The Perseid meteor shower is heating up, but unfortunately, the Moon will cool it off.
Like all meteor showers, the Perseids are the progeny of a comet -- in this case, Comet Swift-Tuttle, which orbits the Sun every 135 years or so. As it gets close to the Sun, solar heat vaporizes some of its outer layers of frozen water and gases. This also releases small grains of solid material.
Over time, these grains spread out along the comet's orbit. Earth flies through this dusty pathway every summer, sweeping up some of the dust grains. As they slam into the atmosphere, they explode into streaks of superhot gas -- the streaks of light known as meteors or shooting stars.
But the Perseids are "clumpy." Big clouds of dust grains stick together. Many of the clumps are close to the comet itself. So when Swift-Tuttle returns to the inner solar system, the number of meteors goes way up.
The comet last passed our way a decade and a half ago, but there's still a possibility that we could pass through one of the dense clumps this year.
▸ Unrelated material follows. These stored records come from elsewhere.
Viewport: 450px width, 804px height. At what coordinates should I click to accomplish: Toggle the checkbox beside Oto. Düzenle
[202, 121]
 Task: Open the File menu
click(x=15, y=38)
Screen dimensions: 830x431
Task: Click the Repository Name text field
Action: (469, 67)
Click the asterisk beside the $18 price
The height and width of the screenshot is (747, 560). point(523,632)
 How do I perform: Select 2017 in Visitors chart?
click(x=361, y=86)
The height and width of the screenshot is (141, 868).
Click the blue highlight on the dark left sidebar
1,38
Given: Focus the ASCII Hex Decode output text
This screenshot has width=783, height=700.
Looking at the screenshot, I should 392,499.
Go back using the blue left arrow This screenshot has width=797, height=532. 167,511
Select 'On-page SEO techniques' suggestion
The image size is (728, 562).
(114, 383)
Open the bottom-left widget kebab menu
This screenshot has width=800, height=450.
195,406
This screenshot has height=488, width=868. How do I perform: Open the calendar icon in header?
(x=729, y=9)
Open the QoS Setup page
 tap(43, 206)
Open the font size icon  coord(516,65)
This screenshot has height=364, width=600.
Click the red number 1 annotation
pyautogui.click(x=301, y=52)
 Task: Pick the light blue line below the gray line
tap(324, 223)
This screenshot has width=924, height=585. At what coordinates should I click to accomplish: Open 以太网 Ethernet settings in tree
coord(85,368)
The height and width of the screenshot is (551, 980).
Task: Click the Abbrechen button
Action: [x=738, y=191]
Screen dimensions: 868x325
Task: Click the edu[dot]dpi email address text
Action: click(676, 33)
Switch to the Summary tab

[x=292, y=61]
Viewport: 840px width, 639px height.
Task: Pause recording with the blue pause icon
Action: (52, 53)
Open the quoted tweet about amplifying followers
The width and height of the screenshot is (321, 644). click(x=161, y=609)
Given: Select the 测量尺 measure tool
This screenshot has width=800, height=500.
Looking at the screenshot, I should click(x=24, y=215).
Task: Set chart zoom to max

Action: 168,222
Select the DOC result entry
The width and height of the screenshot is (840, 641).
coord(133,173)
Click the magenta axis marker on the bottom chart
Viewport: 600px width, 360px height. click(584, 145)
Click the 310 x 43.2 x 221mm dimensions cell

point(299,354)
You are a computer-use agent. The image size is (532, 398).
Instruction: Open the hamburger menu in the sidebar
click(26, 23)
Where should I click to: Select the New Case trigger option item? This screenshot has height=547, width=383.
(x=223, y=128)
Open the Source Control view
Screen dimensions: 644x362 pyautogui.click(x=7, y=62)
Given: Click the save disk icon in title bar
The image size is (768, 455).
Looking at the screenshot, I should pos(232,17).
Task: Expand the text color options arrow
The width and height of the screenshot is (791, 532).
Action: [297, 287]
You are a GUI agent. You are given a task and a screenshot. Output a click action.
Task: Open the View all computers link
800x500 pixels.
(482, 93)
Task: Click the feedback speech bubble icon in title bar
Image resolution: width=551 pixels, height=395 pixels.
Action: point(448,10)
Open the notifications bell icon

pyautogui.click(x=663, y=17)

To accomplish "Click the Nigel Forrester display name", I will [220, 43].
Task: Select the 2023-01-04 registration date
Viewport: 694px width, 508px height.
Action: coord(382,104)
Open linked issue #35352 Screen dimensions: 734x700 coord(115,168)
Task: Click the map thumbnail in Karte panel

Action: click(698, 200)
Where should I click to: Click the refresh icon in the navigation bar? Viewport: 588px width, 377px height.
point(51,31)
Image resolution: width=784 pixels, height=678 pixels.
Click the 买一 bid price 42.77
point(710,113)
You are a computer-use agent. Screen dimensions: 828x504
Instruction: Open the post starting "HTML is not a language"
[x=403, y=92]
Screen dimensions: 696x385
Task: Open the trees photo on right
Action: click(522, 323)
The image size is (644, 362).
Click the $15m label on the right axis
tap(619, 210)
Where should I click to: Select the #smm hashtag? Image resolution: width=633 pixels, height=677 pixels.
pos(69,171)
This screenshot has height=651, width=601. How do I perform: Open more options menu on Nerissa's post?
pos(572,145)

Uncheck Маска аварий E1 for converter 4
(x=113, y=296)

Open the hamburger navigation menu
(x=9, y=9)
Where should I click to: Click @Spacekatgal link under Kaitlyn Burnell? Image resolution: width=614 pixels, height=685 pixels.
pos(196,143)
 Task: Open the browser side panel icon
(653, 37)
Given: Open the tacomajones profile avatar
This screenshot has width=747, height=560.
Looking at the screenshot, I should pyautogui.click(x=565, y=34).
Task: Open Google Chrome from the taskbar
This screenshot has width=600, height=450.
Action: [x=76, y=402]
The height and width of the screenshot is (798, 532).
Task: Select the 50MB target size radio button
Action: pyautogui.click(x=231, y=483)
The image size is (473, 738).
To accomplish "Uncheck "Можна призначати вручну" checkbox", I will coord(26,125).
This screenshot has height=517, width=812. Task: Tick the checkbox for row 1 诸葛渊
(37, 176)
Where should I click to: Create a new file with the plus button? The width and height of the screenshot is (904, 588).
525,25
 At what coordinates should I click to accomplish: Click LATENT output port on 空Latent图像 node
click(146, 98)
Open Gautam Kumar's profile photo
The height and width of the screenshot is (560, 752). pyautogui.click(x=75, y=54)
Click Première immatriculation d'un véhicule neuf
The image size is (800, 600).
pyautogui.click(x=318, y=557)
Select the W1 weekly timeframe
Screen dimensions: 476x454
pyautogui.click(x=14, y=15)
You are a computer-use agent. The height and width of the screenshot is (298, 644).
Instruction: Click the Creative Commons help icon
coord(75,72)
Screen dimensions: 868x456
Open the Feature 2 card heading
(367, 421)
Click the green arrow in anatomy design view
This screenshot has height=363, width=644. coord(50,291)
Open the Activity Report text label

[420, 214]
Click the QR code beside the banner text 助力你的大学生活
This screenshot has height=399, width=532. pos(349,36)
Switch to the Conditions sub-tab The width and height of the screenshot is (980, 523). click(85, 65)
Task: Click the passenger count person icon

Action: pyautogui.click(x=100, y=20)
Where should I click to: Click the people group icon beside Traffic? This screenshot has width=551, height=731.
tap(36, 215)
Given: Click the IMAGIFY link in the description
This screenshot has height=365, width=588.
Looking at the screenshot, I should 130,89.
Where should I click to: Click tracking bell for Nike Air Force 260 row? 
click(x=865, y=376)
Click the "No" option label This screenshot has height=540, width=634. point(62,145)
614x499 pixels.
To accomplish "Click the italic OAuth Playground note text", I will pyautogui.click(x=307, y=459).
But when the shower reaches its peak on Tueday night, the bright Moon will be in the sky during the best hours for meteor watching, so it'll overpower all but the brightest Perseids.
To try your luck, though, the best time to look is after midnight, as your portion of Earth turns more directly into the meteor stream. Find a dark but safe site away from city lights, then scan the sky for the fireworks.